Experiment brainstorm
Last updated
Last updated
Unless you’re running a mini Chaos Event, schedule a planning session at least two weeks before a Chaos Day. This allows time for the selected experiments to be designed, implemented and tested ahead of Chaos Day.
Bring the participants together and run a brainstorming session, with the above context in mind. Ask the team to sketch out the system architecture and steady-state behaviour, such as typical traffic and expected error levels. A boxes and arrows sketch is fine; you just need a high enough level that’s easy to visualise and reason about, but low enough to identify components that might fail. If the number of participants is small and time allows, have each person draw their own sketch, then compare them one by one, starting with the sketch done by the person least familiar with the system.
This activity can improve the resilience of the system because it corrects misconceptions within the team and gives each member deeper architectural and behavioural understanding, which they can draw on during the next production incident.
Before brainstorming about failures, decide what the scope of experiments should be, considering:
Which parts of the system do you not have control over? Failures will be out of scope if their remediations are outside your team’s control (e.g. an internal failure within a cloud provider, such as an AWS network outage).
Which components are off-limits for experimentation? If another team has critical work in progress that requires component X to be highly available on Chaos Day, it might be best to preserve team harmony by declaring that component to be off-limits.
What is the desired blast radius? Failures in one component or whole service will often impact connected components and downstream services. Decide if there should be a constraint on how far failures are allowed to ripple.
Is there a desired focus area or theme to orient experiments around? Review the experiment themes and decide if Chaos Day will be a smorgasbord or a set menu of experiment types.
With a common architecture diagram and scope agreed upon and visible to everyone, the next step is to brainstorm experiments. Ask each participant to spend 5-10 minutes brainstorming 3-8 failures they’d like to learn more about, writing each failure on a sticky note (or virtual equivalent) and placing it on the architecture diagram near the target component/connection. For each failure, they should consider the failure event (what, where, how), expected impact and anticipated response.
At the end of the brainstorm, group similar ideas and discuss groups of particular interest (use dot-voting if necessary). Firm facilitation is required here, as these discussions can easily get lost in detail. Keep the group focused on reaching the point where they can agree on the top 4-8 experiments that optimise for learning within the agreed scope and theme.

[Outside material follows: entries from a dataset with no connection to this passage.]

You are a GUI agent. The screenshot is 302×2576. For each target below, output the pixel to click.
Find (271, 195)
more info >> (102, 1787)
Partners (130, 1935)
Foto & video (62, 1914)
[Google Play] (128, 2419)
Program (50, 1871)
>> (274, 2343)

The prioritisation process should be a discussion where the following attributes are identified and compared for each experiment:
Having shortlisted 4-8 experiments, agree on an owner for each experiment and set the expectation that, before the Chaos Day, the owners will have fleshed out their experiments to the point they are confident in executing them. The next section outlines a template we’ve found useful in guiding experiment design.
Impact - if the failure really happened how significant would the business and/or reputational damage be? How would this change over the course of the failure, until normal service is resumed?
Likelihood - how likely is the failure? Has it happened before? What conditions would have to be present for it to occur and how likely are those conditions? Don’t spend time on failures whose conditions represent a much wider impact, such as national or planet-scale outages, but equally, don’t rule out failures that seem unlikely. At one client we used a highly available, cloud database service, fully managed by a leading public cloud provider. We had absolute confidence it would never fail, until one day a regular infrastructure-as-code deployment deleted the database and its backups (ironically due to cloud configuration changes designed to increase resilience). Question all assumptions!
Expected response (MTTR) - how do you expect the system and team around it to respond when the failure occurs? Will a circuit breaker kick in and requests be later retried? Will alerts fire? Will the team quickly notice and know what to do?
Mental model - how well understood is the failure and the impacted architectural parts? Complex systems that are hard to reason about are also hard to support, especially when something goes wrong.
Organisational benefits, such as cross-team relationships - resilient systems are built and operated by teams. Failures that span multiple teams require a cross-team response. How well do the impacted teams know each other? Do they have established points of contact and communication protocols?